Provided information -
-*-
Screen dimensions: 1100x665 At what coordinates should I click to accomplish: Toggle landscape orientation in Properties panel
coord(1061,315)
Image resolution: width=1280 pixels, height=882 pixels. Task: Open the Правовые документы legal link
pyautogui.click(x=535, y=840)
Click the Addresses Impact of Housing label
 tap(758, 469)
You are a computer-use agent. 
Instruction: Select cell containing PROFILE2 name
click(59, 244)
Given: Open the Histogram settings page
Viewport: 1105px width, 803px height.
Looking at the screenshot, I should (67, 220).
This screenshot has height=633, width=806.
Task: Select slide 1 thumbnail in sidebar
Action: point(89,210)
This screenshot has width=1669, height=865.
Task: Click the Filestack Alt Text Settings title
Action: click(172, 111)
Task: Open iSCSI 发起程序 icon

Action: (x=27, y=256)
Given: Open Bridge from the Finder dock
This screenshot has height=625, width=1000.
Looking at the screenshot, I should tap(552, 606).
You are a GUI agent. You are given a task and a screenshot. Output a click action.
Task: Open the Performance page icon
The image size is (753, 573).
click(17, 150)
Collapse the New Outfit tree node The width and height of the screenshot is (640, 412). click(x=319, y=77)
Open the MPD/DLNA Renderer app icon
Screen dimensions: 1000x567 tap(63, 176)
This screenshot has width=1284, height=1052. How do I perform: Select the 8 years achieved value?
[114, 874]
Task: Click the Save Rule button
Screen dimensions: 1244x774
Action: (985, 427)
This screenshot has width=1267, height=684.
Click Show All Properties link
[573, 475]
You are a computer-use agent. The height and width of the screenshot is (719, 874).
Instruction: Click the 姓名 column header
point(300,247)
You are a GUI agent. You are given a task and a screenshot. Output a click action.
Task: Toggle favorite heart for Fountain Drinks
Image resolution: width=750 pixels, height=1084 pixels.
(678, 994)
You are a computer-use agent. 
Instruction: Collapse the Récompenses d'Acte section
-*-
What needs to be done - Retype the data exactly as it reads.

Written solution -
Screen dimensions: 1100x665 At what coordinates should I click to accomplish: Toggle landscape orientation in Properties panel
coord(1061,315)
Image resolution: width=1280 pixels, height=882 pixels. Task: Open the Правовые документы legal link
pyautogui.click(x=535, y=840)
Click the Addresses Impact of Housing label
 tap(758, 469)
You are a computer-use agent. 
Instruction: Select cell containing PROFILE2 name
click(59, 244)
Given: Open the Histogram settings page
Viewport: 1105px width, 803px height.
Looking at the screenshot, I should (67, 220).
This screenshot has height=633, width=806.
Task: Select slide 1 thumbnail in sidebar
Action: point(89,210)
This screenshot has width=1669, height=865.
Task: Click the Filestack Alt Text Settings title
Action: click(172, 111)
Task: Open iSCSI 发起程序 icon

Action: (x=27, y=256)
Given: Open Bridge from the Finder dock
This screenshot has height=625, width=1000.
Looking at the screenshot, I should tap(552, 606).
You are a GUI agent. You are given a task and a screenshot. Output a click action.
Task: Open the Performance page icon
The image size is (753, 573).
click(17, 150)
Collapse the New Outfit tree node The width and height of the screenshot is (640, 412). click(x=319, y=77)
Open the MPD/DLNA Renderer app icon
Screen dimensions: 1000x567 tap(63, 176)
This screenshot has width=1284, height=1052. How do I perform: Select the 8 years achieved value?
[114, 874]
Task: Click the Save Rule button
Screen dimensions: 1244x774
Action: (985, 427)
This screenshot has width=1267, height=684.
Click Show All Properties link
[573, 475]
You are a computer-use agent. The height and width of the screenshot is (719, 874).
Instruction: Click the 姓名 column header
point(300,247)
You are a GUI agent. You are given a task and a screenshot. Output a click action.
Task: Toggle favorite heart for Fountain Drinks
Image resolution: width=750 pixels, height=1084 pixels.
(678, 994)
You are a computer-use agent. 
Instruction: Collapse the Récompenses d'Acte section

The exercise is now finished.